The nation’s electrical grid could one day become more robust against blackouts or sabotage in part because of a Lehigh researcher who is working to improve the function and reliability of spatially distributed systems with sparse connection points.

“Spatially distributed systems represent a class of complex networks that is critical to diverse sectors of society,” says Nader Motee, an assistant professor of mechanical engineering and mechanics who runs the university’s Distributed Control and Dynamical Systems (DCDS) Laboratory.

“But we have little rigorous knowledge when it comes to understanding their structural, dynamic and holistic behaviors.”

Network science uses novel mathematical methods, paradigms and models, and other tools to understand the robustness and fragilities of the electrical grid, information networks, and biological and social networks.

“In most of today’s large-scale systems, automatic control implementations are still spatially centralized,” says Motee. “The controller interfaces with the physical system at a fixed and relatively small number of actuators and sensors.

“Recent advances have opened up new possibilities to change this picture by making feasible small devices with actuating, sensing, computing and telecommunications capabilities.”

Distributing these smaller devices across vast spaces, like those at wind and solar farms, could provide high-performance, resilient networks and give operators unprecedented abilities to control them, says Motee.
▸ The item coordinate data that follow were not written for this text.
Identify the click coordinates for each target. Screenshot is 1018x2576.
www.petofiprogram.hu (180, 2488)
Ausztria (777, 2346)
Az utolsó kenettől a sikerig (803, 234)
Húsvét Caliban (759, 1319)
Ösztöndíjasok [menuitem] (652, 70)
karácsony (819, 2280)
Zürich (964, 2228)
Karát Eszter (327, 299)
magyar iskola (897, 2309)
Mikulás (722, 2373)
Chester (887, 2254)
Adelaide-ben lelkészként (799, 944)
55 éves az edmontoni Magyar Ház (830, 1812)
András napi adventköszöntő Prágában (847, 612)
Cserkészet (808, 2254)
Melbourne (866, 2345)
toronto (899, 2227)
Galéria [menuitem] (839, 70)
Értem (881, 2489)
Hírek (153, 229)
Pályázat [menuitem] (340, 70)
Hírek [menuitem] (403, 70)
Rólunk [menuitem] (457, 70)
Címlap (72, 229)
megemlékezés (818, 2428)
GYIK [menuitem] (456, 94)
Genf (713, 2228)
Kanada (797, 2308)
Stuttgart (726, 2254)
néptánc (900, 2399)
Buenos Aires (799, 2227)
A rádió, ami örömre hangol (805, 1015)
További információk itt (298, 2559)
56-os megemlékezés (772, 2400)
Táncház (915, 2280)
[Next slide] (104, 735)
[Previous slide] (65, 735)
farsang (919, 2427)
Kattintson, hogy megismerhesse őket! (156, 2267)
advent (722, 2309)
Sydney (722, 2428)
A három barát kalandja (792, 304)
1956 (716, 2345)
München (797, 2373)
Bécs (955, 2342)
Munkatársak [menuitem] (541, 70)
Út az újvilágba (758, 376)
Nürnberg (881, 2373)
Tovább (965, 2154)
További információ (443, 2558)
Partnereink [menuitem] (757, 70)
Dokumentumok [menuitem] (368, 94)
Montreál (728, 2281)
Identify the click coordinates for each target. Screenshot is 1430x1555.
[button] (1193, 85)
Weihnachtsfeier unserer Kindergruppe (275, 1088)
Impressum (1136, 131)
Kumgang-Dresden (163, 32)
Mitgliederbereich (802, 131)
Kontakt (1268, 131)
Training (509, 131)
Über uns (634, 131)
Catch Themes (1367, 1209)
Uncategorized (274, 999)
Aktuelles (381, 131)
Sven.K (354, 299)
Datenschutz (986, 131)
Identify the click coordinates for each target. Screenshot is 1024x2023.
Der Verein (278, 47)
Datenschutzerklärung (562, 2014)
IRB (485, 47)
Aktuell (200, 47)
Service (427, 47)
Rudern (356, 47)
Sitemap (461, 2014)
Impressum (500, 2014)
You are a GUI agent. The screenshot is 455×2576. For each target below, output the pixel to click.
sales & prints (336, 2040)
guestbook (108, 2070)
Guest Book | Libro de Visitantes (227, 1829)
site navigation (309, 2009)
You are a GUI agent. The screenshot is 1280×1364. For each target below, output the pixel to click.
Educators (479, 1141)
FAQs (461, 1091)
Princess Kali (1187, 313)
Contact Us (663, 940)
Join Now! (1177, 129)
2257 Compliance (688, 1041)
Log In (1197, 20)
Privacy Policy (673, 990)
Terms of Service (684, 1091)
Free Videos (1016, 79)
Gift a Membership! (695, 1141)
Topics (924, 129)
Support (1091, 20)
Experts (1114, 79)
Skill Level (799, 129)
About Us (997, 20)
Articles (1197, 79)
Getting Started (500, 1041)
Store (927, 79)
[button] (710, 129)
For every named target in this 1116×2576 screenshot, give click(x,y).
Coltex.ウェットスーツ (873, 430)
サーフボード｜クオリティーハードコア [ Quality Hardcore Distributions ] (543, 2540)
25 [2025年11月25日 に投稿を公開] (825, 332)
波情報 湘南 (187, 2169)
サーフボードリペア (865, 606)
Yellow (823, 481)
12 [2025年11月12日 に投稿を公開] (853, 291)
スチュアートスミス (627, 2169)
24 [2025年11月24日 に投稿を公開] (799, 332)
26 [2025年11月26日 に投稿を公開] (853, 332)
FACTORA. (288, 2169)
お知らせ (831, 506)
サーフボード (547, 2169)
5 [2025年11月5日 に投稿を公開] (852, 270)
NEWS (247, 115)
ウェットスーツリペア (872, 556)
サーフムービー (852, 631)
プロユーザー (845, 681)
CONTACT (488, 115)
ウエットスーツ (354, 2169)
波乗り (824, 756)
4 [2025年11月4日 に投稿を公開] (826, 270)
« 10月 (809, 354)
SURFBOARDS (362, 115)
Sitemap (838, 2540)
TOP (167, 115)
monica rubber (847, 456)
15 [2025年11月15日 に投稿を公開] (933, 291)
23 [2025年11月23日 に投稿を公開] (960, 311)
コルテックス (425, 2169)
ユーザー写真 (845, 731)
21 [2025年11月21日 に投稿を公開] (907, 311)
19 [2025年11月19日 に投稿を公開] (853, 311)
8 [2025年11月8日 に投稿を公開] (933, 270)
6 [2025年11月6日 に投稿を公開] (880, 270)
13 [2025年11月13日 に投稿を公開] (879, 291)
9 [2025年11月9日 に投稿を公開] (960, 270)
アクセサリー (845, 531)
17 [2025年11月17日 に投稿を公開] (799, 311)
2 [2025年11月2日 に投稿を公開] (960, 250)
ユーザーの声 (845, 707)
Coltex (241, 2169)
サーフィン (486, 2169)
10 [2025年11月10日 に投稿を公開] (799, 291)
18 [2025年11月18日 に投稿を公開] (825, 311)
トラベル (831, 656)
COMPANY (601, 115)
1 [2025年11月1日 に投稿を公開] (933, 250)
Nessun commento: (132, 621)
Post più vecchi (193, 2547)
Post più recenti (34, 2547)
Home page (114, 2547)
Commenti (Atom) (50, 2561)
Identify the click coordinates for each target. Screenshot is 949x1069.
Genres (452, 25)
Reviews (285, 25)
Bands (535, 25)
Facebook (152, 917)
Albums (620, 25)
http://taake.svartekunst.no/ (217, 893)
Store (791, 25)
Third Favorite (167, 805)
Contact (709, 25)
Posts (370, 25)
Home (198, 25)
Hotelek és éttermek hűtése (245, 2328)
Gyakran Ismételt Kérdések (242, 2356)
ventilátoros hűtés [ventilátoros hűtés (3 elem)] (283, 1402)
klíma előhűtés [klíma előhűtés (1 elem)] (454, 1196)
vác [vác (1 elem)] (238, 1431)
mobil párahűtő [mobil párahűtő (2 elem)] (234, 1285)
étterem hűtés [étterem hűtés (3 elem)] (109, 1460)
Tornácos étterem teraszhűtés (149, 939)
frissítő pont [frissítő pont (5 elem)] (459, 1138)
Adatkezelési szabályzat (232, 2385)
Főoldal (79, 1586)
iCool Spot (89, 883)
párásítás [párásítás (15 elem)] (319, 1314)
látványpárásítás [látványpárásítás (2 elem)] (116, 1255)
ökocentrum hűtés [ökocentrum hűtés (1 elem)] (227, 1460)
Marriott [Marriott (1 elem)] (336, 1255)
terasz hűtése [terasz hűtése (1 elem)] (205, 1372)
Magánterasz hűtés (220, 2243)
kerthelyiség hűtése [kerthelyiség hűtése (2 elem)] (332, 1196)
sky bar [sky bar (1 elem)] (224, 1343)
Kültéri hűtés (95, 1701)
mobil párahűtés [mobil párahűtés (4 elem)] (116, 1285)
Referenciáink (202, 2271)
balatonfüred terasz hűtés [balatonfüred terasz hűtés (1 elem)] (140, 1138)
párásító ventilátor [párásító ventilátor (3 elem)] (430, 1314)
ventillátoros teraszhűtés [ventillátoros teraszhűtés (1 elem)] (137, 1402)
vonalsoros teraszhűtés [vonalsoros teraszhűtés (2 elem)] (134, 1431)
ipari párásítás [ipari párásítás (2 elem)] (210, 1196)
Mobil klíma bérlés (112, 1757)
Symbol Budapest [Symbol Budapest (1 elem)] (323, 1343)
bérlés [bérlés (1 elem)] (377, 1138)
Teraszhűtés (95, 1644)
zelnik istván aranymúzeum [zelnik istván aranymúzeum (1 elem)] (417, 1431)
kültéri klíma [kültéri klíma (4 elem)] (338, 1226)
Another scenario is to create a surveillance network by employing 5-square-inch “microvehicles” capable of operating on land and in the air to help provide vital information to help people in case of fire in large buildings.

“Our goal is to develop fundamental insights and tools that allow us to exploit the architectural properties of spatially distributed dynamical networks to design optimal controllers,” Motee says. “This requires the development of new theoretical foundations, which blend ideas from control theory, applied mathematics and optimization theory, as well as biology.”

Motee recently received the Young Investigator Award from the Air Force Office of Scientific Research for a research project titled “Compressive Feedback Control” theory, which allows him to design and implement localized controllers for spatially distributed systems “by means of spatial truncation techniques, regularization methods, and exploitation of algebraic properties of the underlying systems.”